Do free fatty acids induce insulin resistance in alpha cells?

Abstract

Thirty years ago, Unger and Orci proposed the bihormonal-abnormality hypothesis, which highlighted that both deficient insulin secretion and excessive glucagon levels contributed to the hyperglycemic state in type 2 diabetes. The plasma free fatty acid (FFAs) concentrations are higher in patients with diabetes and prediabetes, suggesting that FFAs may be involved in the pathophysiology of diabetes. In type 2 diabetes, at least in the obese form, insulin does not seem to correct the exaggerated alpha cell responses. This phenomenon suggests that the inability of insulin to suppress the glucagon level could be caused by alpha cell insulin resistance. However, it has remained unclear whether alpha cell insulin resistance is caused by FFAs.

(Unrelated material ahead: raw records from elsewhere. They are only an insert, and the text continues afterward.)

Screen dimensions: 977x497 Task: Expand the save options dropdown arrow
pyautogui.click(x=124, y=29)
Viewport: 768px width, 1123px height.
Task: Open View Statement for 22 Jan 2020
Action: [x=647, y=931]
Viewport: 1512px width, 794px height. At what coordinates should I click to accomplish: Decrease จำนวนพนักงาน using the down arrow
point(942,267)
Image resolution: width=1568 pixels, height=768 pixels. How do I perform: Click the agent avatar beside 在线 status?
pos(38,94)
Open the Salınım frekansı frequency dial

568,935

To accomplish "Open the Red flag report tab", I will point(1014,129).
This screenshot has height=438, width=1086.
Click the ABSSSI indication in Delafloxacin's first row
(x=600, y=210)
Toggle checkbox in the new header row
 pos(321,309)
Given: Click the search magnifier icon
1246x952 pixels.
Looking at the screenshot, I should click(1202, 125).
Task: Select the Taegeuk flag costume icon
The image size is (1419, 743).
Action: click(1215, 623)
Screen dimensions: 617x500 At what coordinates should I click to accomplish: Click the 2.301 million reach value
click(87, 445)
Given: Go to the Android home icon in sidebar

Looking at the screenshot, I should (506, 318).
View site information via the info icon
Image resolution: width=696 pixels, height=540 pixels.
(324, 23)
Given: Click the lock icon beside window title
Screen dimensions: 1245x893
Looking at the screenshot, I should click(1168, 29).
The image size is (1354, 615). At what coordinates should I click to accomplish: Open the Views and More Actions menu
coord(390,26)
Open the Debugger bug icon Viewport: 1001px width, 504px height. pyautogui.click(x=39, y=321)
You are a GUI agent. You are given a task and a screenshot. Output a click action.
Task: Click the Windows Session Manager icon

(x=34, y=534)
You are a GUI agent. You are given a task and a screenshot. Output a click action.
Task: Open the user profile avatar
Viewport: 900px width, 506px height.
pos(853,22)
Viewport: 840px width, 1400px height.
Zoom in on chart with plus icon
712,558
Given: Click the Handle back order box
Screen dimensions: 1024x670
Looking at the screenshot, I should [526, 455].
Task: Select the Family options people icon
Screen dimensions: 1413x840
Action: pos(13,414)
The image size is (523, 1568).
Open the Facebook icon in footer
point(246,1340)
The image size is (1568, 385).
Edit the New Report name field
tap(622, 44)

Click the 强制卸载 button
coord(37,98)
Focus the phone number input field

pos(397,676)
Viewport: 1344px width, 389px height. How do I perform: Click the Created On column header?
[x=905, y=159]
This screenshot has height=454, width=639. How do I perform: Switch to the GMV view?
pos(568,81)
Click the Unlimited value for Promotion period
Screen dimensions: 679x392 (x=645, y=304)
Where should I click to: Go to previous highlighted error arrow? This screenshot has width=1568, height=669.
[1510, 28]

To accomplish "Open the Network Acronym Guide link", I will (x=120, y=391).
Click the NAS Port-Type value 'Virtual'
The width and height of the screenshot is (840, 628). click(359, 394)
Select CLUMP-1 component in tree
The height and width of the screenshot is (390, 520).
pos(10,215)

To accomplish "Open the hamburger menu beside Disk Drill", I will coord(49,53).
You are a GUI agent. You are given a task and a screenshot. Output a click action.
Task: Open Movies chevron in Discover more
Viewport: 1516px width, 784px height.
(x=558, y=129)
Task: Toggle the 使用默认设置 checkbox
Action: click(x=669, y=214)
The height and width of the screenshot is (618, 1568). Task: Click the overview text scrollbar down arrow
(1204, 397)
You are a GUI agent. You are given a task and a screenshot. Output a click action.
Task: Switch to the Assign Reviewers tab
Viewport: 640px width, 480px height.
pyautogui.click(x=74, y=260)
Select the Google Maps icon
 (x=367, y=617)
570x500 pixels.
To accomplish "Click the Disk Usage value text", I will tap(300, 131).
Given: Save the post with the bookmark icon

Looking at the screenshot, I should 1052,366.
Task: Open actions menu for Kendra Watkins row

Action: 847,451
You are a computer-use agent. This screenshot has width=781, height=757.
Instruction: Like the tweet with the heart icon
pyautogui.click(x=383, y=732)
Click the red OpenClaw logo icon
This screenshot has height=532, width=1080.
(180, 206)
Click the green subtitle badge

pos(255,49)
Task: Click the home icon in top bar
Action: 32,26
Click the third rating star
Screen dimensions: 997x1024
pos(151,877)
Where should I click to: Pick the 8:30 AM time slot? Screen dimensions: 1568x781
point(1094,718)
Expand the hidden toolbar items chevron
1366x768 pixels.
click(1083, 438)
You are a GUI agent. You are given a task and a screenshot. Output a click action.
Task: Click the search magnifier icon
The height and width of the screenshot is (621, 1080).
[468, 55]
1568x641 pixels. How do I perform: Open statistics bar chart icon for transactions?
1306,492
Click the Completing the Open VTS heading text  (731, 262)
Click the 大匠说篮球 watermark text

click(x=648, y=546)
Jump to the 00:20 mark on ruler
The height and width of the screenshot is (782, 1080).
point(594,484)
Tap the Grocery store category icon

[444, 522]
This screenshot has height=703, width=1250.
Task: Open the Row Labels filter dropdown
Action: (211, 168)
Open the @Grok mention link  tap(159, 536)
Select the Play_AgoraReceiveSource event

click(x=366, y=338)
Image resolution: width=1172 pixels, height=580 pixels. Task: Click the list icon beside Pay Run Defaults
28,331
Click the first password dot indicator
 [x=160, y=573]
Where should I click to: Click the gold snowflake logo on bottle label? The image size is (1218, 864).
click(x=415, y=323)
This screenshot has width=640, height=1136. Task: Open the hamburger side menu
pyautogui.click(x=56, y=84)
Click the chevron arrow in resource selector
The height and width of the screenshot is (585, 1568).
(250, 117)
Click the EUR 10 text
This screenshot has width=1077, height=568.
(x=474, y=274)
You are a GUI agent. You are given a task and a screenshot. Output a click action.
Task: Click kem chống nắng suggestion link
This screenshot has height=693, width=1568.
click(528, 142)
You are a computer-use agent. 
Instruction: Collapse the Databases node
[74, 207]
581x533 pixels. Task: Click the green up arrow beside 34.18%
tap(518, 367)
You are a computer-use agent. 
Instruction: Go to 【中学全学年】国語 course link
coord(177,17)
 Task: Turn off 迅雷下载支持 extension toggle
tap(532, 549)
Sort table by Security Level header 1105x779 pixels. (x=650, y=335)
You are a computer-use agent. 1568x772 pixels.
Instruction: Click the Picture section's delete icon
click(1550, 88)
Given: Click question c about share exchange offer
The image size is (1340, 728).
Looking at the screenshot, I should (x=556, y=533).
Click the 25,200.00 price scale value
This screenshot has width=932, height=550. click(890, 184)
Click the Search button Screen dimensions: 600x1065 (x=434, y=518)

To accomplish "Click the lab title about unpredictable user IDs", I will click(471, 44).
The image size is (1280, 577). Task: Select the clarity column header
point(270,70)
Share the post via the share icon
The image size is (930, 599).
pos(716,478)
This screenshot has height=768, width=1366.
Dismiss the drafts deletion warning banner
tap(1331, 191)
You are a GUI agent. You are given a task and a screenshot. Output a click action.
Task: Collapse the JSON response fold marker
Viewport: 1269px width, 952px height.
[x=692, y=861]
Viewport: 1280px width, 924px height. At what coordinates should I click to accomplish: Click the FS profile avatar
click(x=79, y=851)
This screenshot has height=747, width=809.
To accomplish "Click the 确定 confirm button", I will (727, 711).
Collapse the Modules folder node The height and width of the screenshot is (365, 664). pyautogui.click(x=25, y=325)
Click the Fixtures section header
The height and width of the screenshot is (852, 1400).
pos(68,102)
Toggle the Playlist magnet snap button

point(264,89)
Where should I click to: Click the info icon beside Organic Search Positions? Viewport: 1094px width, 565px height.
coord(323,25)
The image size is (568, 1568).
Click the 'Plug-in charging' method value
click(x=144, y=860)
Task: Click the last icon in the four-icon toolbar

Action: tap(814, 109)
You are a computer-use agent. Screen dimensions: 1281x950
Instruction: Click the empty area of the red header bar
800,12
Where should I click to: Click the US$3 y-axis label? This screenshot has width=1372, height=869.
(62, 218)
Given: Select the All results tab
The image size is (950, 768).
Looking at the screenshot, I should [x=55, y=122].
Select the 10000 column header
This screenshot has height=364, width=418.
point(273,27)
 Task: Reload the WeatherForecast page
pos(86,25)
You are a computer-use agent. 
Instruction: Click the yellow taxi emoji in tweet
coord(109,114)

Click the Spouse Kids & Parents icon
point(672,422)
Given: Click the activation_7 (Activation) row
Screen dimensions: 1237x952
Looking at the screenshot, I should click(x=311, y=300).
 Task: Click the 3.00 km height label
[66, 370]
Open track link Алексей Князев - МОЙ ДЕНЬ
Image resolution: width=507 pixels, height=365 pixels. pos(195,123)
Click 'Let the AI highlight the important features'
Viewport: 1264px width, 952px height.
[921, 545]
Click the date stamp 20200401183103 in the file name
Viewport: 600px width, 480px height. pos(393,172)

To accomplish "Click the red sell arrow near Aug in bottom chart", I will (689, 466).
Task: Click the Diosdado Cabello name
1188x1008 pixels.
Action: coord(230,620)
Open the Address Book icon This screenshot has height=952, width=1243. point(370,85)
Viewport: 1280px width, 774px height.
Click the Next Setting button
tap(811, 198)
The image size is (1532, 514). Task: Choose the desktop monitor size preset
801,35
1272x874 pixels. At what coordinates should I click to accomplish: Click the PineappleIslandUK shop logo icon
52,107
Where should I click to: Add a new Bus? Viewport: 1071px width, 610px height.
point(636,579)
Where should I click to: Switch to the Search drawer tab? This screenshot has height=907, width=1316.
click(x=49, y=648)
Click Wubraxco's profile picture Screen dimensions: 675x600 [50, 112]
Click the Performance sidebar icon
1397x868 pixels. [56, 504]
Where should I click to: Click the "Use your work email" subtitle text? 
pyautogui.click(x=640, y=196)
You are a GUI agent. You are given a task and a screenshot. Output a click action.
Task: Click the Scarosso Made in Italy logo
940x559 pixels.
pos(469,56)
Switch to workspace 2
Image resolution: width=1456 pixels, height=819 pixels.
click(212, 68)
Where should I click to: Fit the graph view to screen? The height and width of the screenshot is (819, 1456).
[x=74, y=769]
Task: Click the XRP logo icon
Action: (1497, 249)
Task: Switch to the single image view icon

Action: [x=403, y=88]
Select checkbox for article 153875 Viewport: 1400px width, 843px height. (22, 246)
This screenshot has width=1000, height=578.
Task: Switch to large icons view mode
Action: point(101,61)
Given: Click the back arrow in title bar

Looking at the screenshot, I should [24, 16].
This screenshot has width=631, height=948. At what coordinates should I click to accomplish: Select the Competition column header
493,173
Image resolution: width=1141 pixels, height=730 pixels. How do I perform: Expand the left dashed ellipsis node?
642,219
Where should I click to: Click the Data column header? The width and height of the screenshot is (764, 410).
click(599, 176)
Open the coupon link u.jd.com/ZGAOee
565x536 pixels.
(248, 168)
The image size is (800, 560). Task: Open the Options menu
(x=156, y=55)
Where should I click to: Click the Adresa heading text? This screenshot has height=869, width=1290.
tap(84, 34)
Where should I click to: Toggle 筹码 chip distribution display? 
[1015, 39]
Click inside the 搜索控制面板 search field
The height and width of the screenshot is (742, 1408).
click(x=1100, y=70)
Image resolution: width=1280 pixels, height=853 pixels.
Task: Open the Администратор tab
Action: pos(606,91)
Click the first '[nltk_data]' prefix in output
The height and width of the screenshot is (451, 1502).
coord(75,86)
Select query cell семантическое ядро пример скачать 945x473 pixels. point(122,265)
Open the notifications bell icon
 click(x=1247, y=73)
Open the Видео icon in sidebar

Recent studies have demonstrated that long-term exposure to elevated FFA levels leads to hypersecretion of glucagon and accumulation of triglycerides (TG) in clonal alpha-TC1-6 cells, but the mechanism of FFA-induced alpha cell insulin resistance is unclear. We hypothesize that long-term exposure to FFAs reduces AMP-activated protein kinase (AMPK) activity and increases TG accumulation in alpha cells, leading to impaired insulin signaling of alpha cells and hypersecretion of glucagon. This hypothesis provides the first detailed examination of the effects of FFAs on alpha cells with glucagon hypersecretion. It potentially suggests that improving alpha cell insulin resistance as well as reversing lipotoxicity will normalize alpha cell function and may benefit glucose control. Consequently, AMPK and insulin-related pathways in alpha cells could be potential targets for controlling glucagon secretion and glucose counter-regulation.